(原文节选):
>>

# GraspGPT 模型推理与生成

本notebook用于从checkpoint加载GraspGPT模型，加载sequence序列数据，并进行token生成预测。

## 1. 导入必要的库和模块

In [1]:
import os
import sys
import json
import time
from pathlib import Path
import numpy as np
import torch
import torch.nn as nn
import deepspeed
from deepspeed import comm as dist

# 设置路径并导入graspGPT模块
current_dir = os.getcwd()
sys.path.append(current_dir)
sys.path.append(os.path.join(current_dir, 'graspGPT'))

from graspGPT.model.model import graspGPT
from graspGPT.model.utils import CfgNode as CN
from graspGPT.model.token_manager import get_token_manager, decode_sequence, encode_sequence
from graspGPT.model.parser_and_serializer import Serializer, Parser,Seq
from graspGPT.model.core import generate_amodal_sequence
import random

print("模块导入完成")

[2025-09-29 18:51:22,931] [INFO] [real_accelerator.py:260:get_accelerator] Setting ds_accelerator to cuda (auto detect)


/home/wuminye/miniconda3/envs/grasp/compiler_compat/ld: cannot find -laio: No such file or directory
collect2: error: ld returned 1 exit status
/home/wuminye/miniconda3/envs/grasp/compiler_compat/ld: cannot find -lcufile: No such file or directory
collect2: error: ld returned 1 exit status


[2025-09-29 18:51:25,495] [INFO] [logging.py:107:log_dist] [Rank -1] [TorchCheckpointEngine] Initialized with serialization = False
模块导入完成


## 2. 配置参数

In [2]:
# 设置参数
checkpoint_path = "output/checkpoints/amodal"  # 修改为实际的checkpoint路径
sequence_file = "output/scene_0000_objects_merged_aligned_seq.pth"  # 修改为align_coords.py生成的pth文件路径
deepspeed_config_path = "deepspeed_config.json"  # DeepSpeed配置文件路径

# 生成参数
max_new_tokens = 2000
temperature = 0.3
do_sample = True
top_k = None
num_sequences = 1
seed = 42

# 设置随机种子
torch.manual_seed(seed)

<<

(数据部分):
>>

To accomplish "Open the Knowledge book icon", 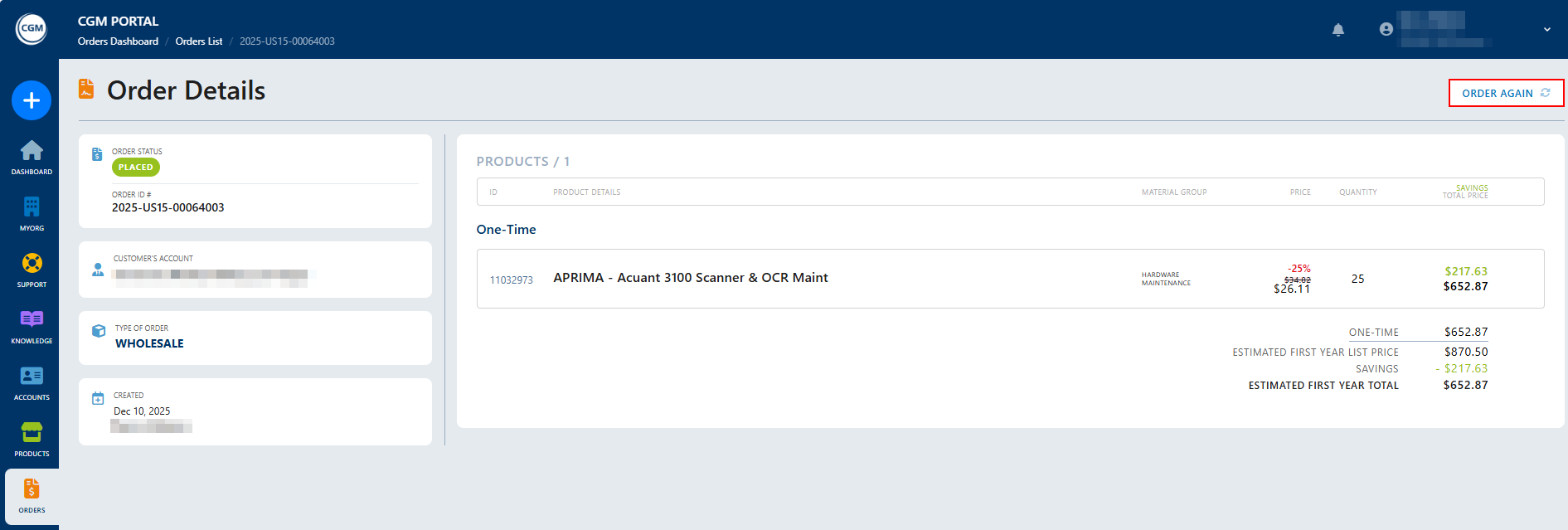I will pyautogui.click(x=32, y=326).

<<

(任务说明):
请逐字照录上方关于 GraspGPT 模型推理的原文节选全文。

(完整输出):
# GraspGPT 模型推理与生成

本notebook用于从checkpoint加载GraspGPT模型，加载sequence序列数据，并进行token生成预测。

## 1. 导入必要的库和模块

In [1]:
import os
import sys
import json
import time
from pathlib import Path
import numpy as np
import torch
import torch.nn as nn
import deepspeed
from deepspeed import comm as dist

# 设置路径并导入graspGPT模块
current_dir = os.getcwd()
sys.path.append(current_dir)
sys.path.append(os.path.join(current_dir, 'graspGPT'))

from graspGPT.model.model import graspGPT
from graspGPT.model.utils import CfgNode as CN
from graspGPT.model.token_manager import get_token_manager, decode_sequence, encode_sequence
from graspGPT.model.parser_and_serializer import Serializer, Parser,Seq
from graspGPT.model.core import generate_amodal_sequence
import random

print("模块导入完成")

[2025-09-29 18:51:22,931] [INFO] [real_accelerator.py:260:get_accelerator] Setting ds_accelerator to cuda (auto detect)


/home/wuminye/miniconda3/envs/grasp/compiler_compat/ld: cannot find -laio: No such file or directory
collect2: error: ld returned 1 exit status
/home/wuminye/miniconda3/envs/grasp/compiler_compat/ld: cannot find -lcufile: No such file or directory
collect2: error: ld returned 1 exit status


[2025-09-29 18:51:25,495] [INFO] [logging.py:107:log_dist] [Rank -1] [TorchCheckpointEngine] Initialized with serialization = False
模块导入完成


## 2. 配置参数

In [2]:
# 设置参数
checkpoint_path = "output/checkpoints/amodal"  # 修改为实际的checkpoint路径
sequence_file = "output/scene_0000_objects_merged_aligned_seq.pth"  # 修改为align_coords.py生成的pth文件路径
deepspeed_config_path = "deepspeed_config.json"  # DeepSpeed配置文件路径

# 生成参数
max_new_tokens = 2000
temperature = 0.3
do_sample = True
top_k = None
num_sequences = 1
seed = 42

# 设置随机种子
torch.manual_seed(seed)